When I appeared at the door of his rambling beach house the next morning, Mickey greeted me warmly, sporting a reindeer sweater and jeans, his silver crew cut positively gleaming. He was 57 then and looked to be in great shape, with shoulders that were twice the breadth of mine. “Help yourself, kid,” he said, pointing at a mammoth corned beef sitting on the kitchen counter. A foot-long carving knife had already done some damage. “I’ll get the eggs going.”
As we moved to the table to eat, Mickey nodded in the direction of the fridge. “Grab us a couple beers.” I opened the door to behold about 25 Pabst Blue Ribbon tall necks. There was not a Miller Lite in sight, but I made no comment.
We yakked while eating our he-man breakfast, then moved into the living room to begin the interview. He sat directly under an oil painting that I immediately recognized as the original artwork for the cover of his Signet paperback for One Lonely Night. It was my favorite of his original canon: Mike Hammer versus Commie thugs who were trying to take over the country. (Sadly, the painting was lost in the course of Hurricane Hugo in 1989.) I pressed the Record button and we were off to the races—but not before Mickey had refreshed our beers.

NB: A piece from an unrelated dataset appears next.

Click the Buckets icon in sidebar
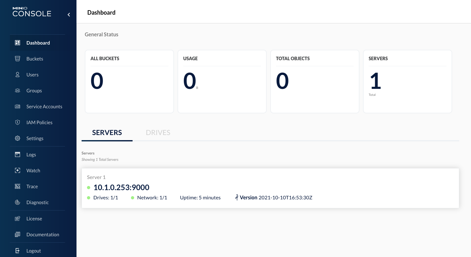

As I posed question after question about his media stardom in the Fifties (Life Magazine profiled him as “Death’s Fair-Haired Boy”), the disdain of critics who considered him both a hack and a menace to society, and his semi-exile from writing after becoming a Jehovah’s Witness in 1952, the PBRs kept flowing. Spillane handled each question with aplomb and good humor, once stopping to recite several verses of an obscene version of Gunga Din, which made me break into hysterical laughter. (Giggles preserved forever by Memorex.)
At the stroke of noon, Mickey announced that it was time to make a field trip to the package store to secure a bottle of Seagrams 7. I was already feeling tipsy, not used to drinking four beers before lunch, but I happily rode shotgun. Back at the house, Mickey mixed us each a Seven & 7—the whiskey being combined with 7-Up—and we continued the interview.
Soon I was too impaired to remember to change the full cassette tapes, and so a couple hours of prime Spillane storytelling simply floated off into the ether. At some point Mickey himself instructed me to put in a fresh tape—thank goodness, else I might have returned to Ohio with six blank tapes. Even so, I wonder to this day what Spillane revelations I might have squandered in my Seven & 7 induced haze.
Eventually the evening came to an end, and Mickey mercifully led the way back to the motel to ensure that I didn’t drive my rental into the bay. He even showed up early the next morning to make certain I got on the road in time to drive the 90-odd miles back to the Charleston airport. His farewell: “Good luck with that thesis, kid! And keep in touch!”
But that would be the last time I ever saw Mickey. A follow-up phone call I made to him after my return posed a question that rubbed him the wrong way, and that was that. I’ve only revisited that regrettable call about 800 times since that day in 1976.
But thanks to Mickey’s generosity I did receive my Master’s degree several months later. And not a year has gone by since that visit that I don’t see him popping the tops of two PBRs, a twinkle in his penetrating eyes, handing the cold bottle to me with a gruff “Here you go, kid.”
Those were probably the best-tasting beers I ever drank.
MICKEY SPILLANE passed away at the age of 88 in 2006, survived by his wife Jane. His books have sold over 200 million copies worldwide, and several unfinished manuscripts have been completed for publication by Max Allan Collins, his longtime friend and now literary executor.